South Asian cuisines have many vegan recipes that you can easily adapt to meal prep, such as this chickpea curry. Make a big batch, then reheat individual portions with rice or naan.

To make the curry, you will need coconut milk, curry paste, butternut squash, onions, and spinach in addition to chickpeas. Make the curry sauce by combining the milk and aromatics, then add the vegetables and simmer for up to 20 minutes, until vegetables are tender.

Roasted Sweet Potato Chickpea Bowl

Roasted Sweet Potato and Chickpea Meal Prep Bowls

This easy meal prep recipe comes together on one sheet pan, and then you can divide the vegetables into individual servings. Serve the veggies over rice, quinoa, or salad greens for a versatile lunch or dinner.

The main ingredients for this meal prep bowl are sweet potatoes and chickpeas. You will also need tahini, lemon juice, and water to make the dressing. Roast the vegetables in the oven and mix the dressing ingredients together. 

Vegan Cobb Salad

vegan cobb salad

Cobb salad is a popular, filling lunch, but it contains non-vegan ingredients such as eggs and bacon. This vegan version is just as tasty while using exclusively plant-based ingredients. You can make a big batch of this salad for a dinner party, or for a week’s worth of lunches.

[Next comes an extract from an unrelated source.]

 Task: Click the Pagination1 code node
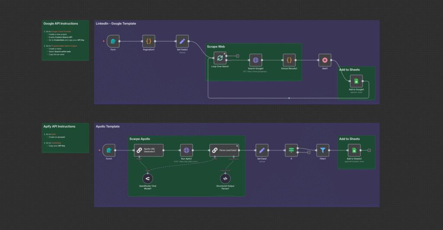pos(148,42)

The main ingredients are romaine lettuce, coconut, bacon, corn, tomatoes, red onion, roasted chickpeas, and radishes. Just chop the ingredients and mix together. Top with vegan ranch or your favorite vinaigrette.


Vegan bibimbap

Bibimbap is a traditional Korean rice dish that features many vegetables and condiments. You can prep the different components ahead of time and use whatever you have in your pantry, making bibimbap the perfect meal prep recipe. Traditional recipes often add an egg, but this vegan version uses firm tofu as the main protein.

Besides tofu and rice, you will need vegetables such as spinach, pickled daikon, and gochujang, rice wine vinegar, and soy sauce to make the dressing. Bake the tofu, sauté the vegetables, cook the rice, and stir it all together with the dressing.

Black Beans & Rice

vegan black bean rice meal prep bowl

Black beans and rice are a classic combination in Mexican food, but you don’t have to make it just for taco night—this is a great vegan lunch as well. Add some chopped-up veggies, such as tomatoes, to add a bit of freshness.

This meal prep recipe comes together with a green sauce made of herbs, lemon juice, and cashews that ties it all together with a zing.